● RECORDS FOR THE EXERCISE:
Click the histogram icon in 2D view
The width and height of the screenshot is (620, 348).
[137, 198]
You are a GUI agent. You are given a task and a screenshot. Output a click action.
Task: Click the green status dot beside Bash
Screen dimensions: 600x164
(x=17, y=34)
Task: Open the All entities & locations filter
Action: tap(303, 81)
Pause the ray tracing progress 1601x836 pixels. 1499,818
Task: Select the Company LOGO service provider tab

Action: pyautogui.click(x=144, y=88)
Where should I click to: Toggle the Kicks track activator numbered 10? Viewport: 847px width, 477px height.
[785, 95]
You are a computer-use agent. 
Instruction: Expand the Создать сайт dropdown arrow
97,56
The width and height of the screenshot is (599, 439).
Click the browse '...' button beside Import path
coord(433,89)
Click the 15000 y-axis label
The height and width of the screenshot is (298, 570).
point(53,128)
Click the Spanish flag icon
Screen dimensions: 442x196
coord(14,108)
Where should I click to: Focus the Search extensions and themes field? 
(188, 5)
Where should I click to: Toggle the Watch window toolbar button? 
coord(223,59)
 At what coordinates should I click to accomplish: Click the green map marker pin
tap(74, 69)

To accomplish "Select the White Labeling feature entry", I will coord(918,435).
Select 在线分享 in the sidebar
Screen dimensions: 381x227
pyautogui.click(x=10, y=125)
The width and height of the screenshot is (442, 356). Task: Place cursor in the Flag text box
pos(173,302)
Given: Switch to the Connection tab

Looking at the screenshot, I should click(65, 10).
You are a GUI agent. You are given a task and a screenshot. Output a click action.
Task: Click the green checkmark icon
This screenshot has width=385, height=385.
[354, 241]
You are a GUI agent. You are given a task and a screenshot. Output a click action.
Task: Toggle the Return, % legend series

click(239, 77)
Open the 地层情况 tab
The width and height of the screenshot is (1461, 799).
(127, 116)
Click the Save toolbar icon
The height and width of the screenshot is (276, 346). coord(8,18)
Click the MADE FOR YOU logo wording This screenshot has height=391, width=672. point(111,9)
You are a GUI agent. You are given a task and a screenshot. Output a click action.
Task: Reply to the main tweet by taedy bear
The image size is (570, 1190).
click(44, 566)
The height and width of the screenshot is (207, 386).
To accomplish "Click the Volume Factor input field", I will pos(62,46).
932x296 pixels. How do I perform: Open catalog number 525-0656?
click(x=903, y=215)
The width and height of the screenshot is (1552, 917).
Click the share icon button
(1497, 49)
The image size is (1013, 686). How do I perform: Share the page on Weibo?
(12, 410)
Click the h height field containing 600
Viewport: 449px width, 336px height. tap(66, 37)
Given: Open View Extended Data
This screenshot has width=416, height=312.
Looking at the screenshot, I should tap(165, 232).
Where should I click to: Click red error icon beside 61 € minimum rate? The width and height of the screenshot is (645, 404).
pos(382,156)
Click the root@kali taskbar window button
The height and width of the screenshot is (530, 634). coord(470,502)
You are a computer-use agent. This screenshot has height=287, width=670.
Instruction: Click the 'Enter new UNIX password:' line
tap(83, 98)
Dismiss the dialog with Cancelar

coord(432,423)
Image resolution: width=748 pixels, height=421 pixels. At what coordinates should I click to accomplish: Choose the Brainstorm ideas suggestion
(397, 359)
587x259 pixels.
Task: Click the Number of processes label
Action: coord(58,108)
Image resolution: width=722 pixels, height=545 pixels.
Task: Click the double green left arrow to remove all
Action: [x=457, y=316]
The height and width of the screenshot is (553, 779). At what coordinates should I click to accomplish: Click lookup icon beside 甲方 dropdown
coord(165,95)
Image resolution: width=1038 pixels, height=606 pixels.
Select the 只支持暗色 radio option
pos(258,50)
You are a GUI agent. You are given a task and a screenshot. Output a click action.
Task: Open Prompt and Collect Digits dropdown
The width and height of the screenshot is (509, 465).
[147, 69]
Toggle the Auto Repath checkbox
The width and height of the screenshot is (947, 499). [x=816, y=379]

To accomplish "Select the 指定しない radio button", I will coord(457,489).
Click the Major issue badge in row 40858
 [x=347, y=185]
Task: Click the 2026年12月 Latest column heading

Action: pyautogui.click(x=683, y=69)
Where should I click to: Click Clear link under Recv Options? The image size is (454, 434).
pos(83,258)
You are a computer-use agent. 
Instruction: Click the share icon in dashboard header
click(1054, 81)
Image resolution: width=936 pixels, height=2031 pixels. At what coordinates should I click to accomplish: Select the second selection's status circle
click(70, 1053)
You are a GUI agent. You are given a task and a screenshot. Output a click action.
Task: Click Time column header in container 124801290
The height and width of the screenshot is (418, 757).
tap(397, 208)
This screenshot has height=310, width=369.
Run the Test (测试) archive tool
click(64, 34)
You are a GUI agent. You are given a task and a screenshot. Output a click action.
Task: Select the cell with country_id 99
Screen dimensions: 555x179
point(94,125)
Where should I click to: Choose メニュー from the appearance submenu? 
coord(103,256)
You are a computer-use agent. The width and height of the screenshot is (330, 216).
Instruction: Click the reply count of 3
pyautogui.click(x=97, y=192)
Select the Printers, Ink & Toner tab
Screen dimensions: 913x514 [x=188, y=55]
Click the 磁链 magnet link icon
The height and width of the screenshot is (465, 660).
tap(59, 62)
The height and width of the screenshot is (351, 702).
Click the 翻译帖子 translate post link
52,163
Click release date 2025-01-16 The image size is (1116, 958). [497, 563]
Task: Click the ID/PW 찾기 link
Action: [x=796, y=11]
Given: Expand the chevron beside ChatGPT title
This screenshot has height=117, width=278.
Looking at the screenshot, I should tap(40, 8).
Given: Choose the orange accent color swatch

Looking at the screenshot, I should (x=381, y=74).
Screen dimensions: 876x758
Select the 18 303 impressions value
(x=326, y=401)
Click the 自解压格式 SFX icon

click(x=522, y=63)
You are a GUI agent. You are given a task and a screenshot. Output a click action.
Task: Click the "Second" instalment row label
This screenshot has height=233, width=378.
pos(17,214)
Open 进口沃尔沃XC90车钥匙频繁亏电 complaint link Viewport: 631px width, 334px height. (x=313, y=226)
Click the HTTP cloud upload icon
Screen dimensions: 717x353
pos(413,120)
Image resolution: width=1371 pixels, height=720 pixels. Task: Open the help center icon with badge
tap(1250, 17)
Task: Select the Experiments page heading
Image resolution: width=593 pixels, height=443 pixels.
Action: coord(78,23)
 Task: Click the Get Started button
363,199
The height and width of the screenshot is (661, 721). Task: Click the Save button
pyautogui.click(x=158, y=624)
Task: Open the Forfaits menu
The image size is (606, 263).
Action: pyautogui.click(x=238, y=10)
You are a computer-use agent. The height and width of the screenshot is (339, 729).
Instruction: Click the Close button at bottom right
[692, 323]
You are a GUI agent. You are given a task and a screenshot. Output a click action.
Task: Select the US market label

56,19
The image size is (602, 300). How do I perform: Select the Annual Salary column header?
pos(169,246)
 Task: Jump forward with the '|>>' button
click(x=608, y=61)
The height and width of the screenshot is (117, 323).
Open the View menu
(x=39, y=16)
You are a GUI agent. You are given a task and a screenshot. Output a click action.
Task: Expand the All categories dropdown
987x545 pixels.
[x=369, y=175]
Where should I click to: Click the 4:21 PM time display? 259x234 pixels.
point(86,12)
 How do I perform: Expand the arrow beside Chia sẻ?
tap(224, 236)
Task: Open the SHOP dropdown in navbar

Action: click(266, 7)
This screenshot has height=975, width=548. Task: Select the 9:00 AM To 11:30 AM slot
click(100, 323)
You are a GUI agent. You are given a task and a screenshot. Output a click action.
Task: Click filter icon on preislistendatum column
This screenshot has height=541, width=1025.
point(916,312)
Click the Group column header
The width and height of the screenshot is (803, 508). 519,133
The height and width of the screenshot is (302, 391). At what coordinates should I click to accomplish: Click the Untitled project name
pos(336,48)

● ACTIVITY: Only lines with the word "will" should be collected from the material.

● RESPONSE TO THE EXERCISE:
To accomplish "Select the White Labeling feature entry", I will coord(918,435).
To accomplish "Click the Volume Factor input field", I will pos(62,46).
To accomplish "Select the 指定しない radio button", I will coord(457,489).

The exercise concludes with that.